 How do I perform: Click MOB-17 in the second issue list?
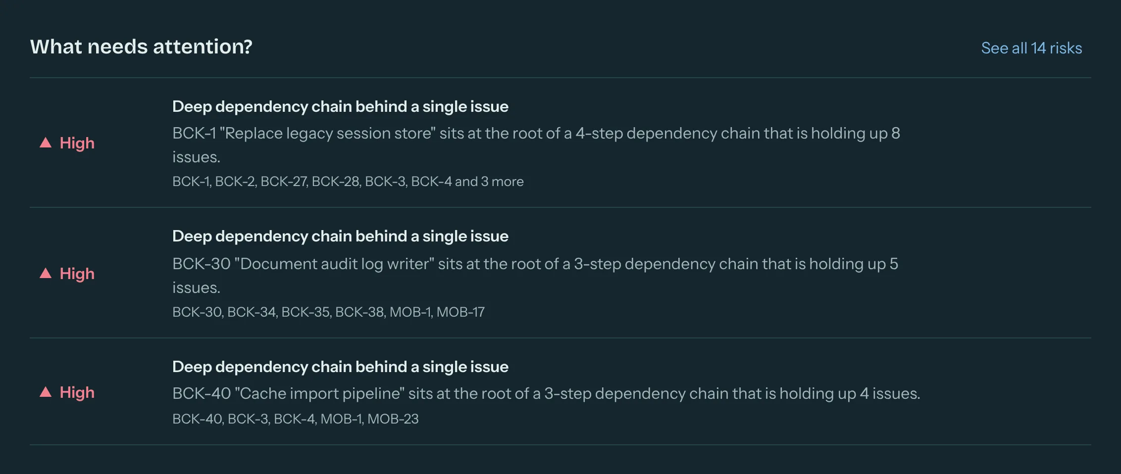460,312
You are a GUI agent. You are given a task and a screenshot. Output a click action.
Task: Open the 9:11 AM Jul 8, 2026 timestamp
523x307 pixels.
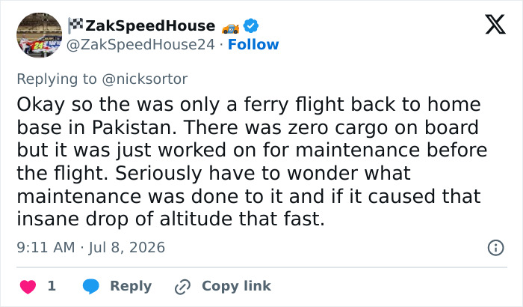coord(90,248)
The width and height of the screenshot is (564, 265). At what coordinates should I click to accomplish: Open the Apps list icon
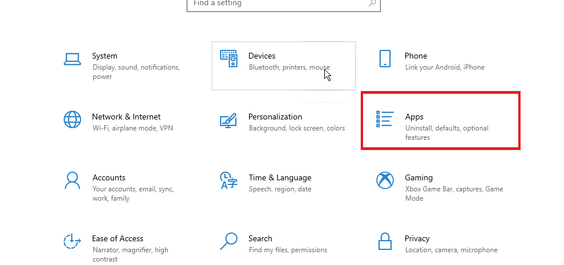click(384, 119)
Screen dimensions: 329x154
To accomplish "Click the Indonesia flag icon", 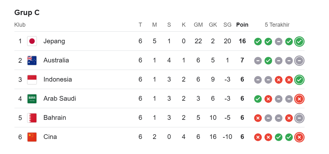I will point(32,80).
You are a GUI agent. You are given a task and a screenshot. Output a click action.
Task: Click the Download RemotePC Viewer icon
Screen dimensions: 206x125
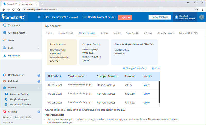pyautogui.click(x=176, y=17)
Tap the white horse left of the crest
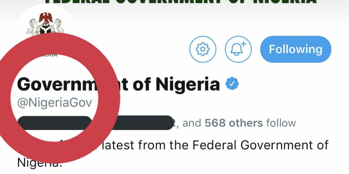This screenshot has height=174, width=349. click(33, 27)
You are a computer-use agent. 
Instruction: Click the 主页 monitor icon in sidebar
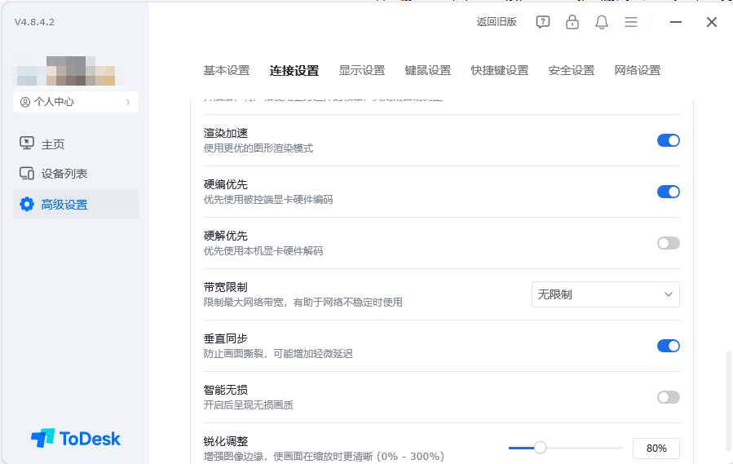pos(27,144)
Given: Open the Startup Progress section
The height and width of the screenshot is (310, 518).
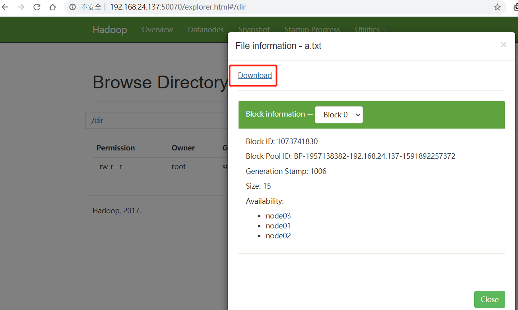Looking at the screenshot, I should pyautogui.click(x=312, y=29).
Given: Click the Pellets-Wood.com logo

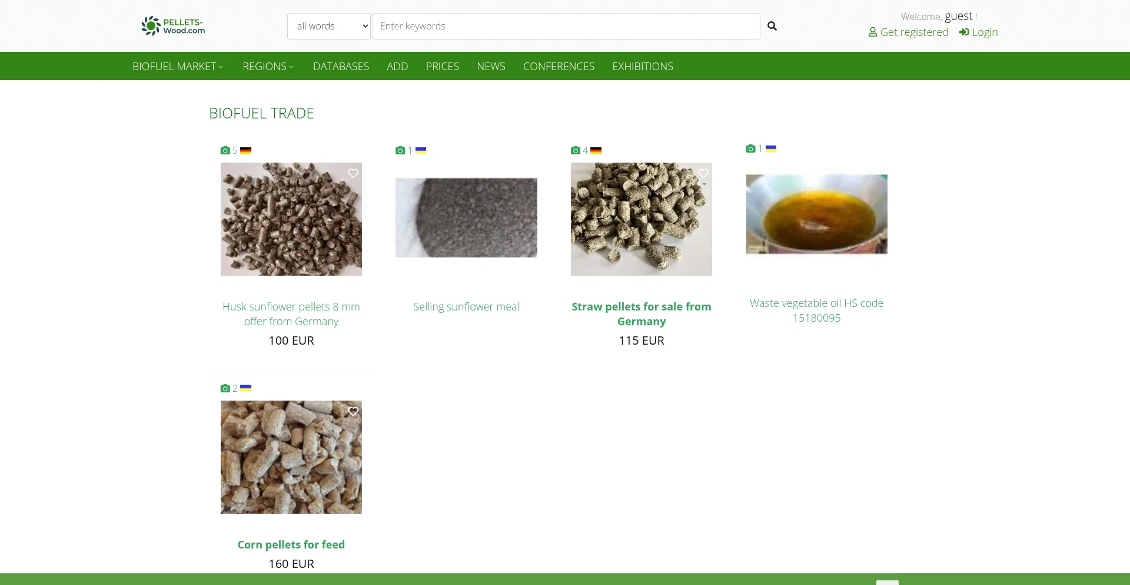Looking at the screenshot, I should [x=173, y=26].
--
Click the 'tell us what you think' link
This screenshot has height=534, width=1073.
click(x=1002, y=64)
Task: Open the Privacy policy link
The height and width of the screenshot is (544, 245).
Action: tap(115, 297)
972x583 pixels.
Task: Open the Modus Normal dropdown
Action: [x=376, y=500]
---
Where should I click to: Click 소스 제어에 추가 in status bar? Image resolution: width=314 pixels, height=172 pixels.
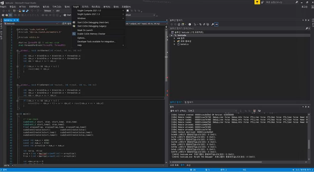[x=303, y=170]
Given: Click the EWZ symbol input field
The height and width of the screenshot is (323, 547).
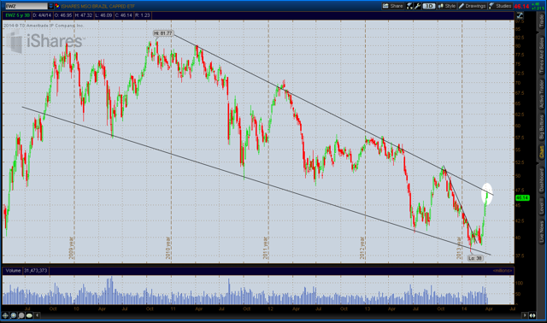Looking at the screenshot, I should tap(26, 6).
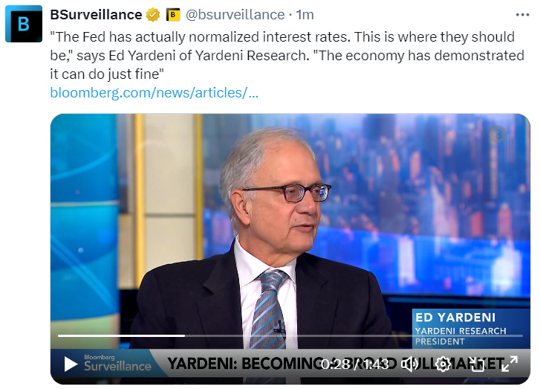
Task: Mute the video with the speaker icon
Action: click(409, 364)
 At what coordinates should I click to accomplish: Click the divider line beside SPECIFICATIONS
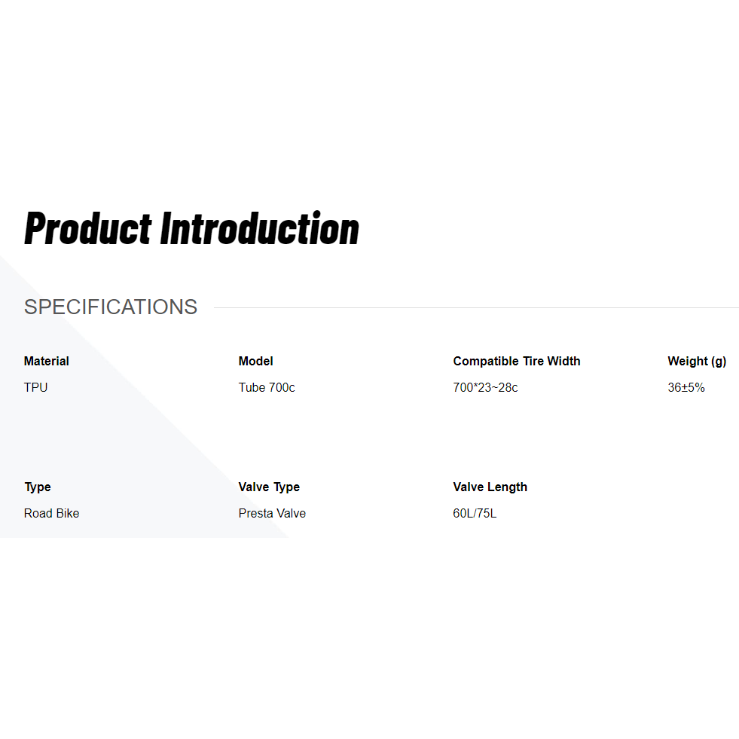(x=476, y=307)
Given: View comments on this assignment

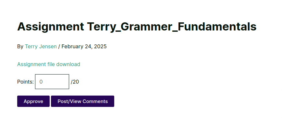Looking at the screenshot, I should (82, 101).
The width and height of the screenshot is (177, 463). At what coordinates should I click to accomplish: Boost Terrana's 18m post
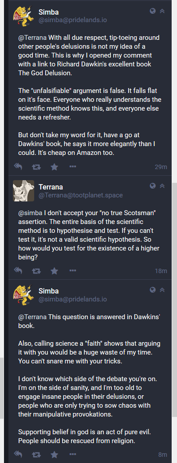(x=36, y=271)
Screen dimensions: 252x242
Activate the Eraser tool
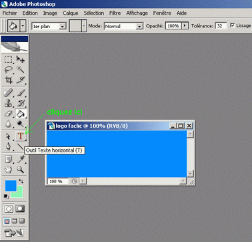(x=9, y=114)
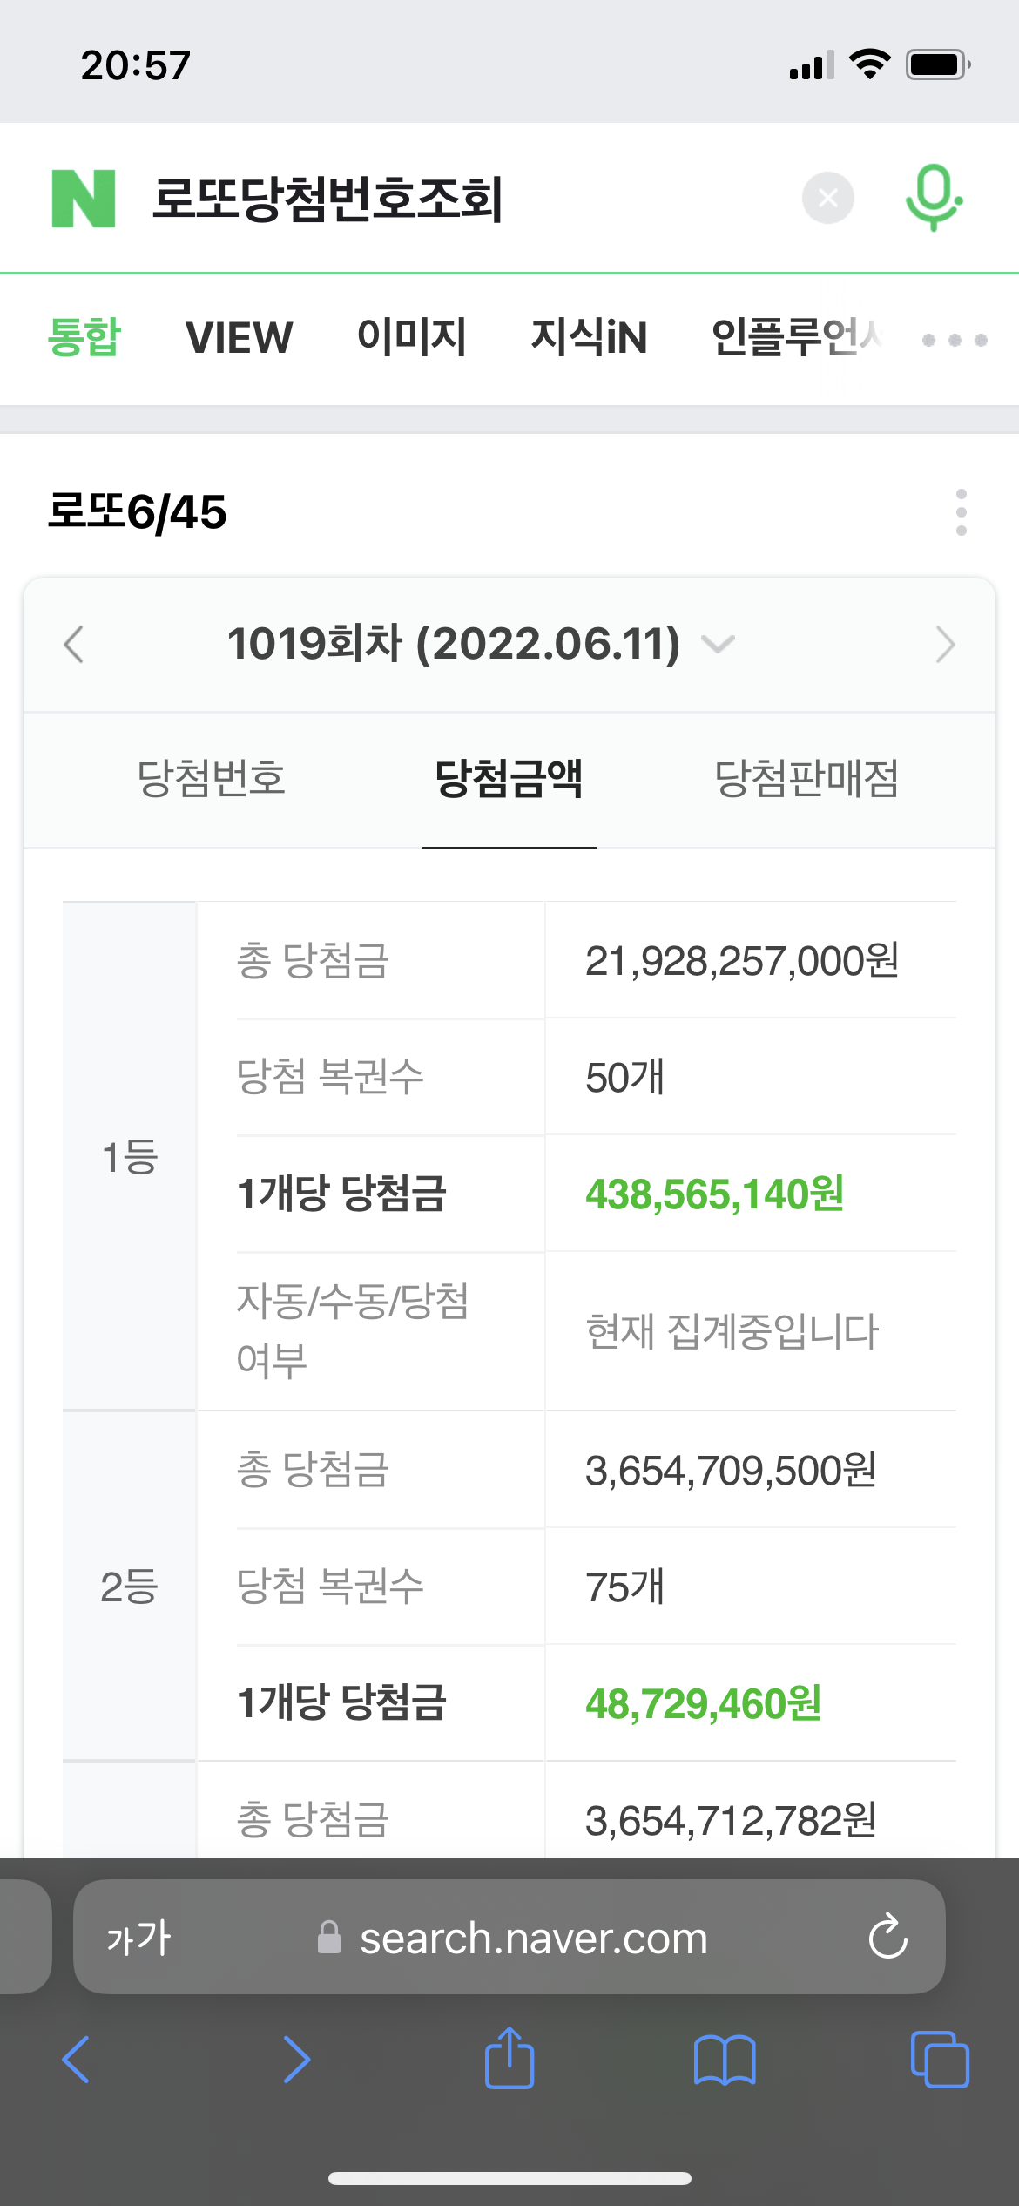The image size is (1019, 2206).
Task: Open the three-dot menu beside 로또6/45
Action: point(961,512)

Problem statement: Give back exactly, and solely, the section of the data above bounded by the line containing "Screen dimensions: 206x125" and the line containing "Given: Open the Startup Progress section", both bounding lines included and pictures omitted.

Written solution:
Screen dimensions: 206x125
pyautogui.click(x=176, y=17)
Tap the white horse left of the crest
This screenshot has height=174, width=349. click(33, 27)
You are a computer-use agent. 
Instruction: Click the 主页 monitor icon in sidebar
pos(27,144)
Given: Open the Startup Progress section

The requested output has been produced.